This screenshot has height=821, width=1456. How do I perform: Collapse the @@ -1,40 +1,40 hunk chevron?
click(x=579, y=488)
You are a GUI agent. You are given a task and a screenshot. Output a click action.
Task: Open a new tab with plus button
================
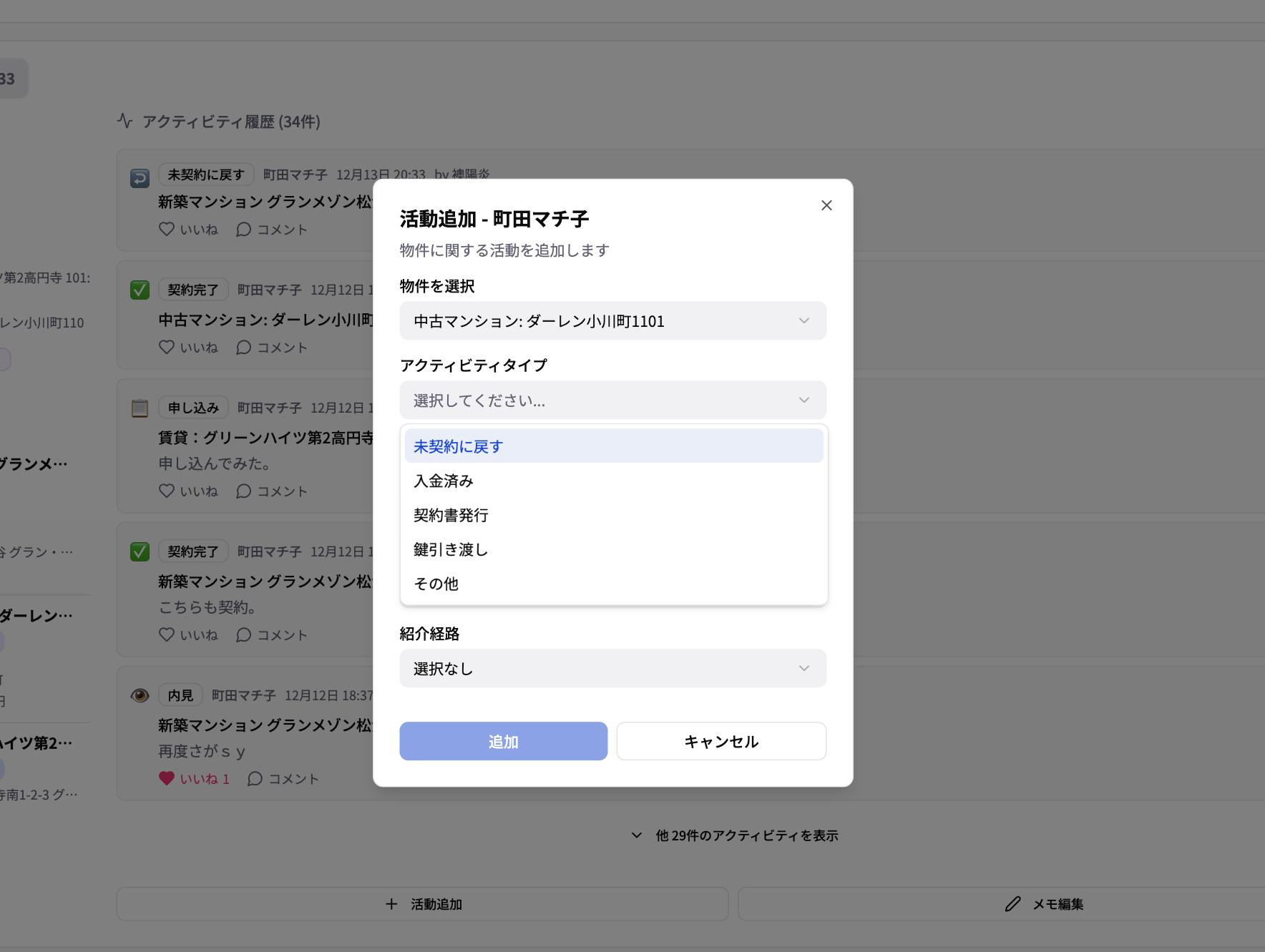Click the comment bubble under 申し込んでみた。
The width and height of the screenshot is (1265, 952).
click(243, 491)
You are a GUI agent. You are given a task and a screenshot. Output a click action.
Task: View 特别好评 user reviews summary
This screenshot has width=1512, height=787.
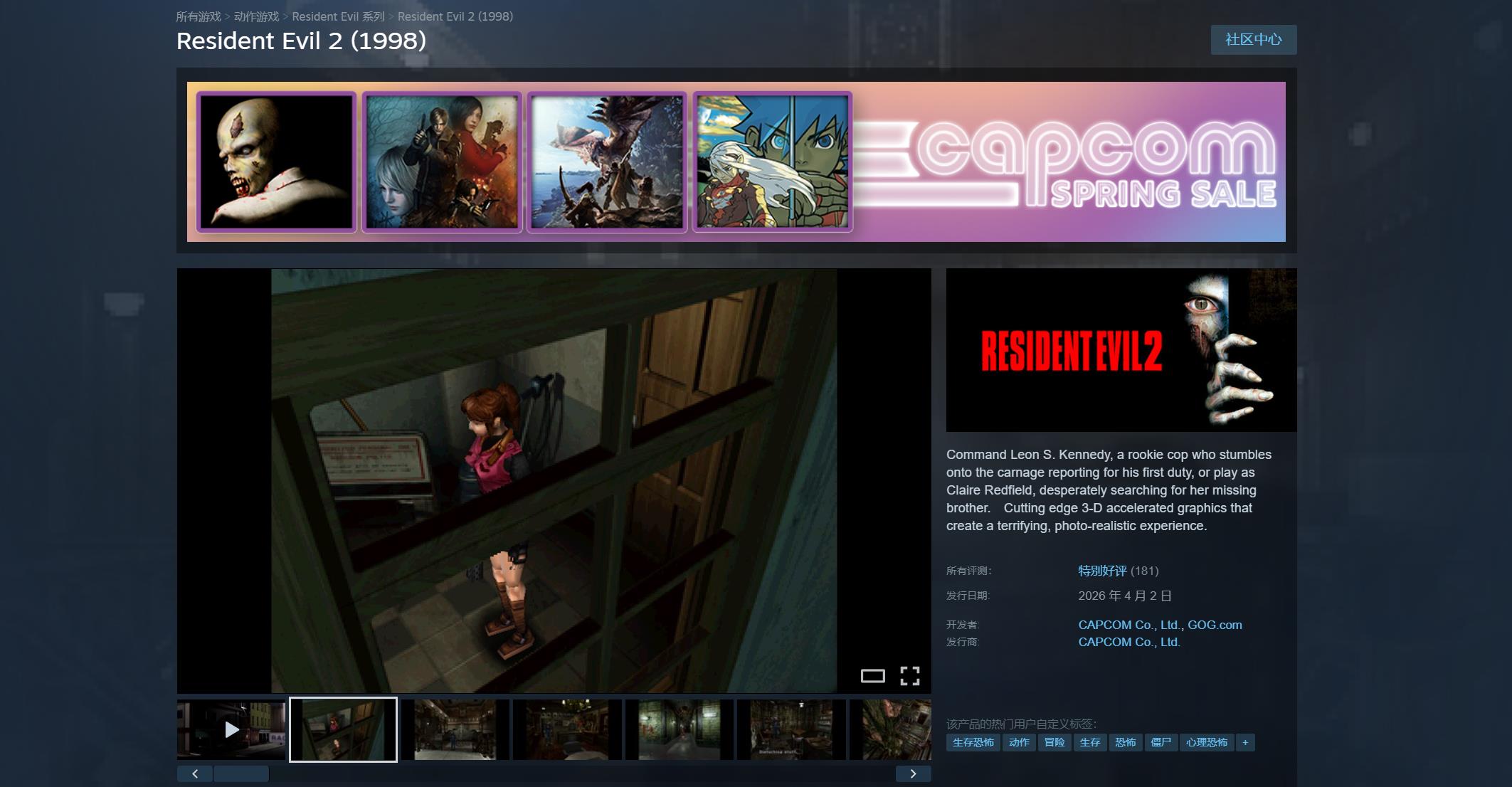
================
[EXERCISE BRIEF]: Would you quote everything above from the line containing "This screenshot has height=821, width=1456." down to the line containing "Task: Open a new tab with plus button"? Include both of those lines and nothing else.

[WRITTEN RESPONSE]:
This screenshot has height=821, width=1456. How do I perform: Collapse the @@ -1,40 +1,40 hunk chevron?
click(x=579, y=488)
You are a GUI agent. You are given a task and a screenshot. Output a click action.
Task: Open a new tab with plus button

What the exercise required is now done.